Setengah jam perjalanan ke rumah begitu lama kalau tengah malam. Jalanan sepi sekali, tak ada kemacetan. Aku tak pernah membayangkan jika keadaan jalan seperti ini di saat jam kantor, atau sekolah. Pasti sangat enak. Akupun tersenyum sendirian membayangkan itu semua.
Hampir muncul dibenak, apakah aku harus melenyapkan angkot-angkot di Jakarta, karena merekalah penyebab utama kemacetan ini berasal. Mungkin dengan membakar pangkalan mobilnya, bisa menjawab itu semua, tapi nanti mereka kehilangan pekerjaan. Kalau begitu bunuh saja mereka semua, jadi kan mereka tidak kehilangan mata pencarian. Tawaku makin keras di jalan.
Sampai rumah biasanya jam sebelas malam paling cepat, mama pasti bertanya ngapain saja di kampus, tapi aku hanya diam dan mengalihkan pembicaraan dengan mengambil nasi. Mamapun lupa dengan pertanyaan itu. Aku paling bingung jika ayah yang bertanya, soalnya aku takut dengan ayah, tapi dengan bicara tak jelas, itu bisa menghentikan pertanyaan ayah.

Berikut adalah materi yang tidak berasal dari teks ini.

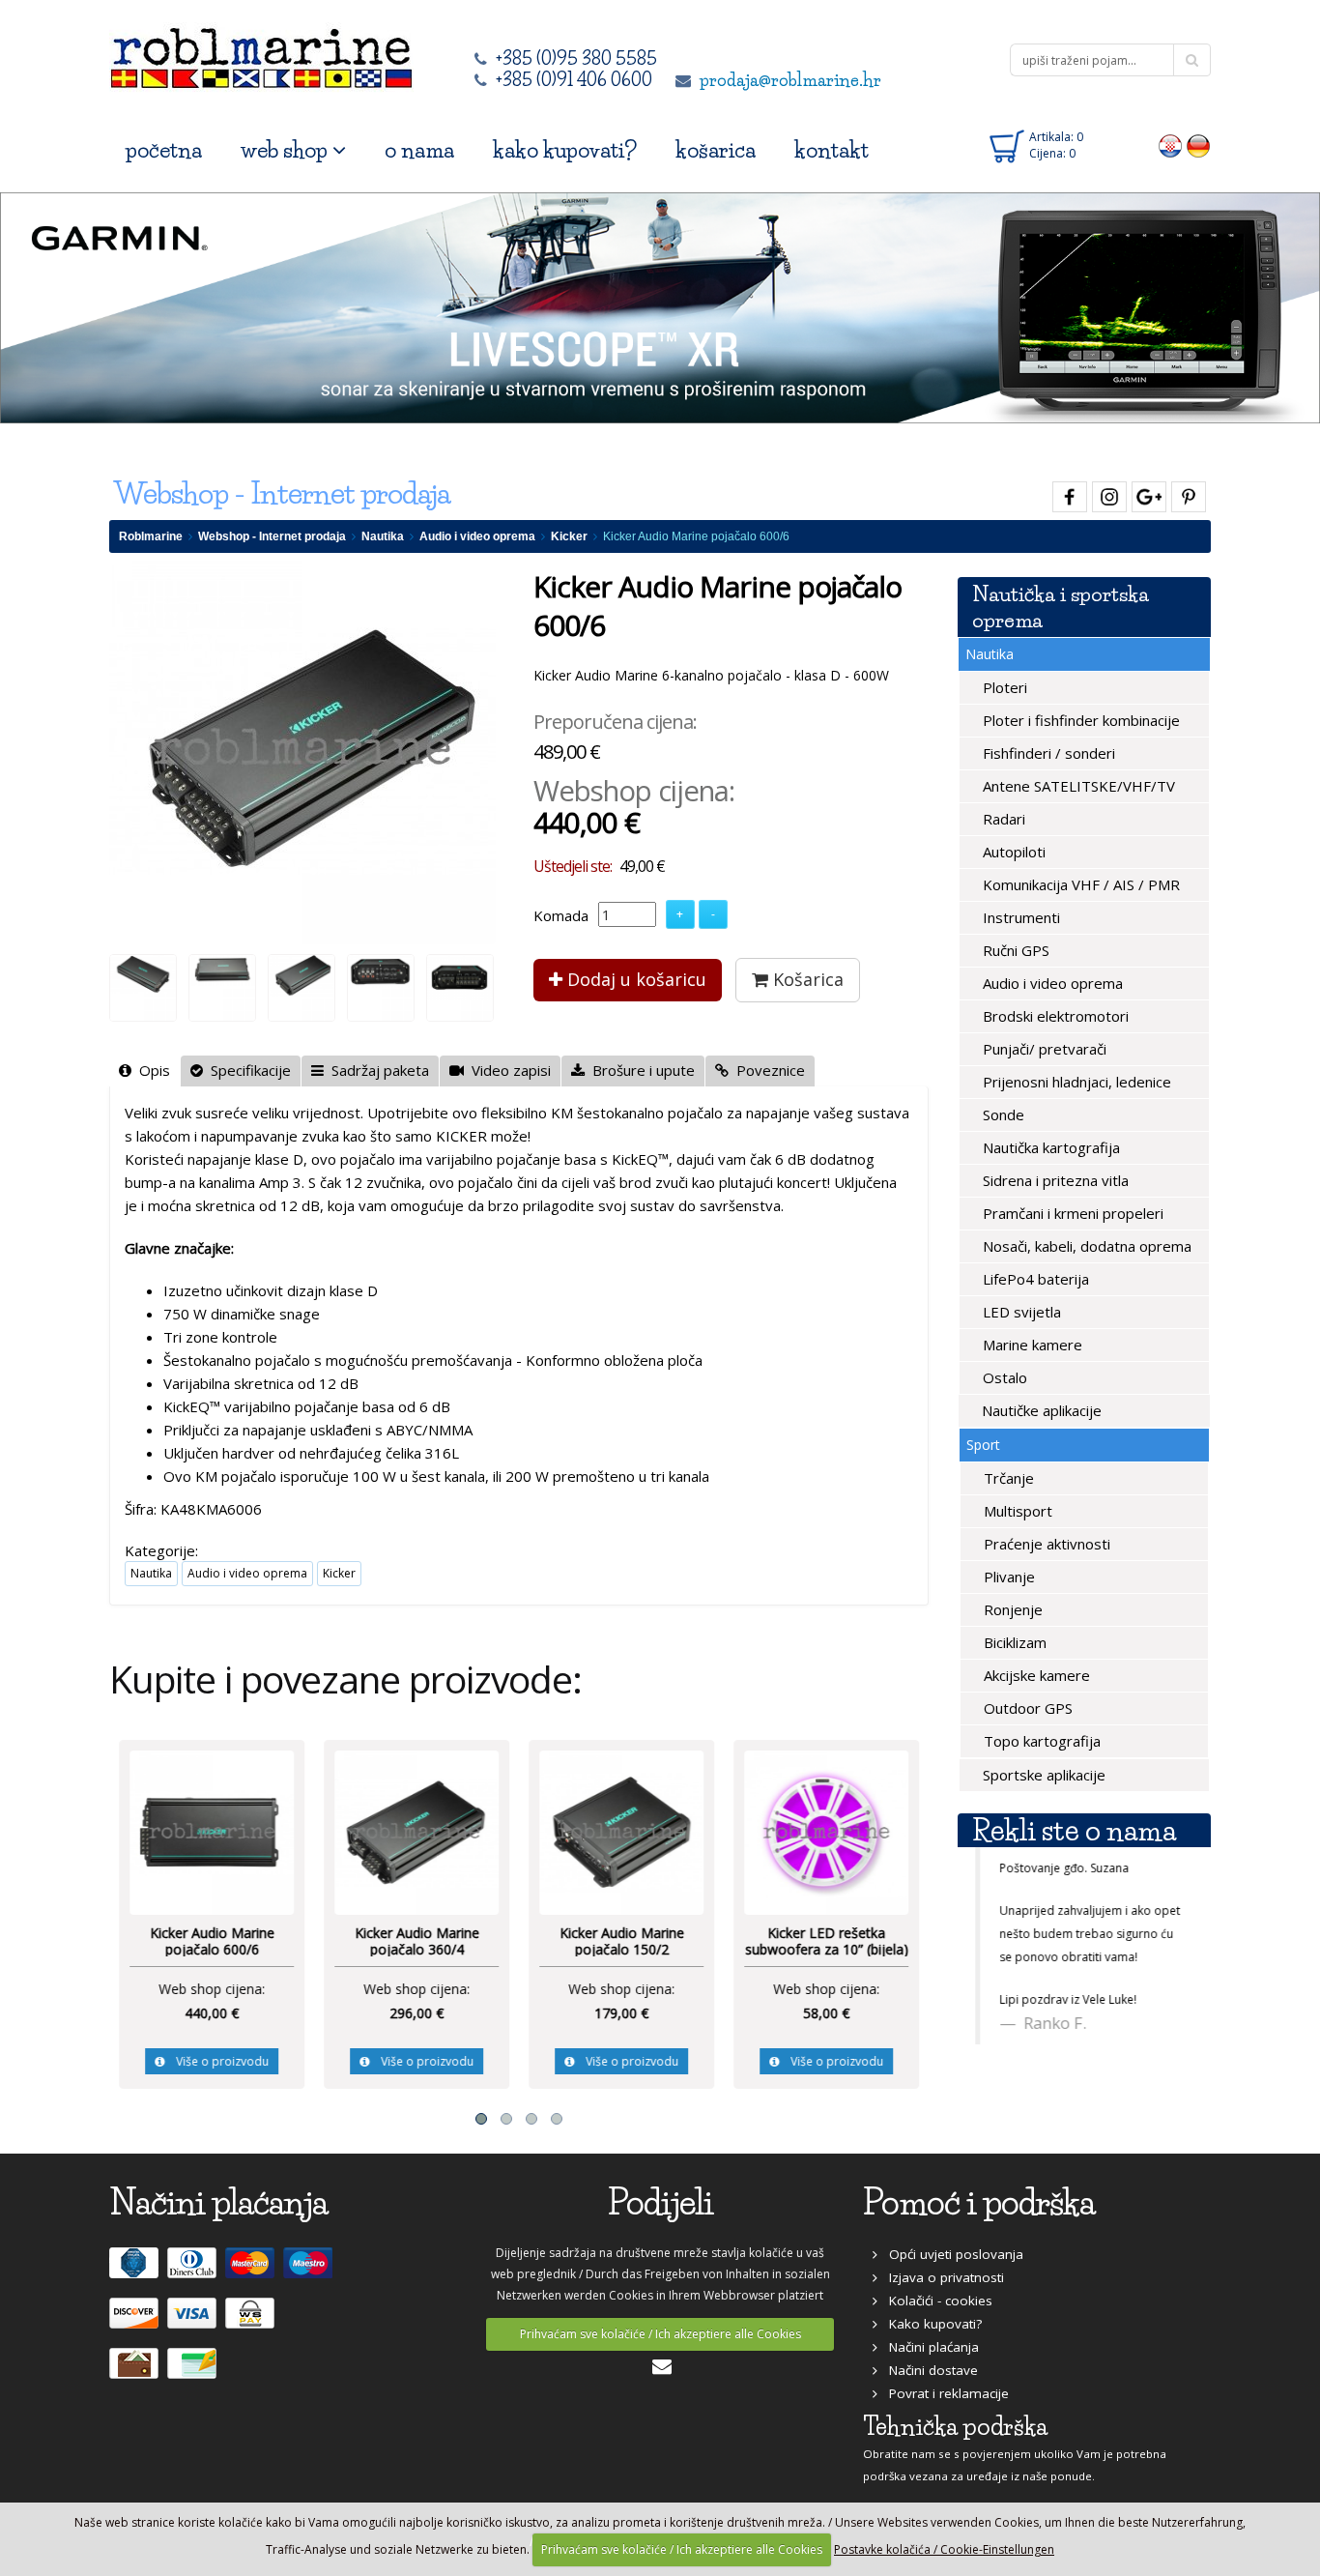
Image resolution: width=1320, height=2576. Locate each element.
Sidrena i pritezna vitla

Setelah mendapat pertanyaan, aku pasti intirahat sebentar, setelah itu solat. Aku tidak mau melupakan kewajibanku sebagai muslim. Solat selesai. Tapi aku bingung harus melakukan apa lagi, terkadang sulit untuk tidur di jam segini. Akupun naik ke atap rumah, berkelai di tembok, memandang awan yang cerah, menatap bulan.
Lima menit di atap begitu menyenangkan bagiku, rasanya bulan mengerti akan rasa sepi di hati ini. Bulan seperti mendengarkan ceritaku dalam hati. Kami layaknya orang yang sedang berbincang. Tanpa sadar aku merasakan seseorang berada di sebelahku. Aku menoleh ke samping. Aku tercengang.
Sesosok wanita cantik berada di sampinku. Rambutnya lurus sebahu, hidungnya standar orang Indonesia, bibirnya tipis merah muda, tidak kurus dan juga tidak gemuk. Ia tersenyum melihat tanah lapang di hadapannya tanpa menoleh kepadaku. Tanpa kutanya, ia sudah menjawab penasaranku. Ia seperti dapat membaca pikiranku.
Ia adalah bulan yang yang tadi kuajak bicara. Aku tak percaya. Tapi, ia menjelaskan semuanya. Ia sebenarnya ingin menampakkan dirinya kepadaku sedari dulu, sejak aku menyukai renungan di atap. Ia memperlihatkan wujud aslinya karena ingin menemani hari-hariku yang sepi. Akupun senang mendengarnya.
Aku juga senang karena orang lain tak dapat melihatnya. Biarlah aku yang menikmati Bulan dalam wujudnya seperti ini. Tak perduli orang berkata apa, yang penting aku bahagia. Bulan selalu ada bersamaku. Saat aku di kampus, saat aku liputan, aku selalu bersamanya.
Tulisan ini pun hasil pikiran aku dan Bulan. Bulan memberikan tambahan cerita disaat aku buntu melanjutkannya. Bulan tak pernah lelah menyemangatiku. Aku berharap Bulan juga ada sampai akhir hayat. Percaya atau tidak inilah tentang aku dan Bulan.